> Text:
---

Wavelengths of light are in which direction?

Factual Questions
1

I’ve asked this kind of thing before, but I’m trying again.

Textbooks show the wavelength measured along the path of travel, like N-S if it’s traveling north.

So, the light is traveling north toward the screen in a microwave door. I’m told that it can’t fit through the gap in the metal mesh, but that requires viewing the wavelength as being measured E-W. The physics people keep turning the wave 90 degrees, and I admit that it seems to be true, given the effectiveness of the metal screen, and the fact that tv antennas work better if you view the wave as being at 90 degrees to the path of travel from the broadcast point.

I can’t get someone to explain how this works in terms I can grasp. I’ve asked 2 physics majors from actual respectable universities, and the guy leading an AP Physics seminar next door to mine (chemistry). I asked on this board if the wave idea can be viewed as being essentially a sphere, but was told “No.”

I found this phrase, “Basically, because light is a 2-dimensional wave, it will propagate in a helix.” It references this diagram: https://miro.medium.com/max/3000/1*MUBa9GXeZazJT1fzZJNL1Q.jpeg

I’ve been told that the diagrams of the wave being measured along the path of travel are over simplified, but what is the correct view or situation?

2

It’s certainly a wave. But it’s difficult, if not impossible, to model or display it graphically for all all points in space.

I simply think of it as continuous “stuff” being emitted from the antenna.

Let’s say I have a vertical E-field antenna that is transmitting a signal. Let’s also say I have a “point probe” connected to an oscilloscope, and the probe measures the direction and intensity of the electric field at the point. When I stick the point probe 10 feet in front of the antenna, the scope will show the electric field goes up, then down to zero, then down, then up to zero, then up, then down to zero, then down, etc. etc. So the electric field is oscillating at that point in space over time. When I move the probe so that it’s 11 feet in front of the antenna, I get the same thing on the scope, except it’s a little bit “out of sync” vs. the probe at 10 feet in front of the antenna. I can also move the probe up, down, and sideways, and I still get the same waveform on the scope; the electric field goes up, then down to zero, then down, then up to zero, then up, then down to zero, then down, etc. etc. But the waveform will shift in time a little bit as I move it around. The direction for the electric field is always vertical.

The exact same goes for the magnetic field. The only difference is that the magnetic point probe shows the direction of the magnetic field is horizontal:

Let’s say I have a vertical E-field antenna that is transmitting a signal. Let’s also say I have a “point probe” connected to an oscilloscope, and the probe measures the direction and intensity of the magnetic field at the point. When I stick the point probe 10 feet in front of the antenna, the scope will show the magnetic field goes up, then down to zero, then down, then up to zero, then up, then down to zero, then down, etc. etc. So the magnetic field is oscillating at that point in space over time. When I move the probe so that it’s 11 feet in front of the antenna, I get the same thing on the scope, except it’s a little bit “out of sync” vs. the probe at 10 feet in front of the antenna. I can also move the probe up, down, and sideways, and I still get the same waveform on the scope; the magnetic field goes up, then down to zero, then down, then up to zero, then up, then down to zero, then down, etc. etc. But the waveform will shift in time a little bit as I move it around. The direction for the magnetic field is always horizontal.

---

> Provided material:
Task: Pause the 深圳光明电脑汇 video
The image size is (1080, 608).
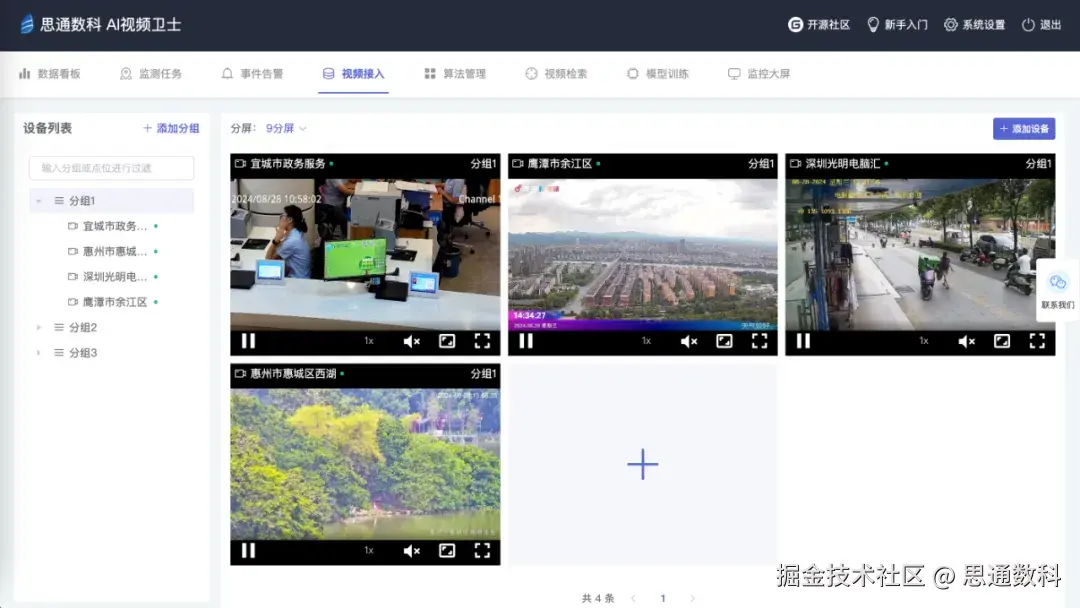Action: pyautogui.click(x=802, y=340)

---

> What to work on:
#1 In the forum thread, which direction does the magnetic point probe show for the magnetic field?
#2 Reproduce the forum thread between "I’ve been told" and "from the antenna.", inclusive, replacing "diagrams" with "drawings".

> Answers to each task:
#1 The magnetic field is always horizontal.

#2
I’ve been told that the drawings of the wave being measured along the path of travel are over simplified, but what is the correct view or situation?

2

It’s certainly a wave. But it’s difficult, if not impossible, to model or display it graphically for all all points in space.

I simply think of it as continuous “stuff” being emitted from the antenna.